# Boots only to recovery after factory reset



## benjwgarner (Mar 7, 2013)

My TF300 updated to the recent 4.2.1 OTA update. Afterward, I downloaded the Asus bootloader unlock tool and unlocked my bootloader. Then, I used fastboot to flash CWM Recovery. However, it was unable to access most of the file system and kept giving me errors saying that the partitions could not be mounted. The cache and Dalvik cache were not accessible so they could not be wiped. I wanted to flash a zip file in order to root the tablet, so I tried flashing TWRP 2.4.3.0 (the Jelly Bean version). It had the same problem, but gave me an additional clue: TWRP asked for a password when it started as if my device was encrypted. My device is not encrypted. I pressed the encrypt button in the Android settings once by mistake, but it just said that I needed to have a lock screen pin first, so it did not do anything (or so it said). Anyway, since I had no important files on the tablet, I decided to try a factory reset to clear up the encryption issue. I pressed the factory reset button in the Android settings menu and then it rebooted into fastboot mode but also gave me 3 icons on the screen which I could navigate by pressing Volume Down and select by pressing Volume Up. These options were as follows:
An image saying 'RCK' which when selected started TWRP
An image with the green Android guy which when selected booted into Android
An image which showed a box and an arrow and said 'Factory Reset' or something to that effect.
I selected the third option (factory reset) because that was what I was trying to do. After that, it launched TWRP. I then tried to do a factory reset from there but could not because the required partitions are not accessible (the root directory is, however, accessible and the TWRP file manager can see the files there such as init.rc). It did not work (it said 'Failed') so I rebooted the tablet from TWRP. It then became stuck so that it will only boot to TWRP and skips fastboot and the selection screen entirely. When it is off, if I press the power button it shows the screen that says 'Asus' and 'The Device is UnLocked'. Then, the screen turns completely off (no backlight) for a fraction of a second and then the same screen comes back. After that, it boots straight to TWRP. It does this when I reboot it from TWRP with either the 'System' option or 'Power Off' and then turning it back on, when I power it up while holding Volume Down, when I hold down the power button until it reboots, when I hold the power button and Volume Down until it reboots, and when I press the reset hole on the side. I am now stuck because I cannot get to Android or fastboot and I cannot flash or wipe anything from TWRP. I have attached an image of the TWRP console right after it boots before I attempt to enter a password or press 'Cancel'. I also tried pressing the 'Format Data' button in TWRP but it did not appear to work. Does anyone have any ideas about how to fix this? I have read something about a mode called APX but I do not know much about it. I did not create a blob with it, so I'm not even sure if I can use it, from what I've read. If I could just get back to fastboot, I think that I would be able to flash a stock Asus system image to at least get it running Android again. Maybe it still thinks that it is trying to factory reset the device so it skips fastboot? Thank you in advance for any help that you are able to give.


----------



## falcondt (Mar 20, 2013)

Hi all,

I´ve got exaxtly the same problem. I´ve tried for hours to flash something into the divice, but it just got stuck. No blob, recorvery or something else.

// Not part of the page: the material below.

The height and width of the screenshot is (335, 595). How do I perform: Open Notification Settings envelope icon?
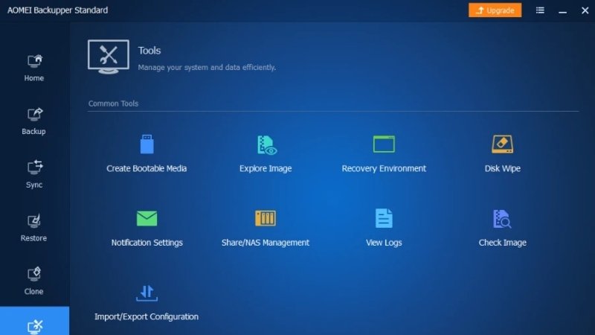coord(147,218)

Would be great, if someone got any idea to get it working again. Just runout of ideas.

Thanks for your help..


----------



## abachiman (Apr 15, 2013)

Hi to all the experts,

I have the same problem ... boots only into TWRP (2.4.4)
no fastboot and also no success flashing any ROM from external sd-card
card seems not to be recognized because I cant switch to the card within TWRP

Any ideas?

Many Thanks in advance!
Andreas


----------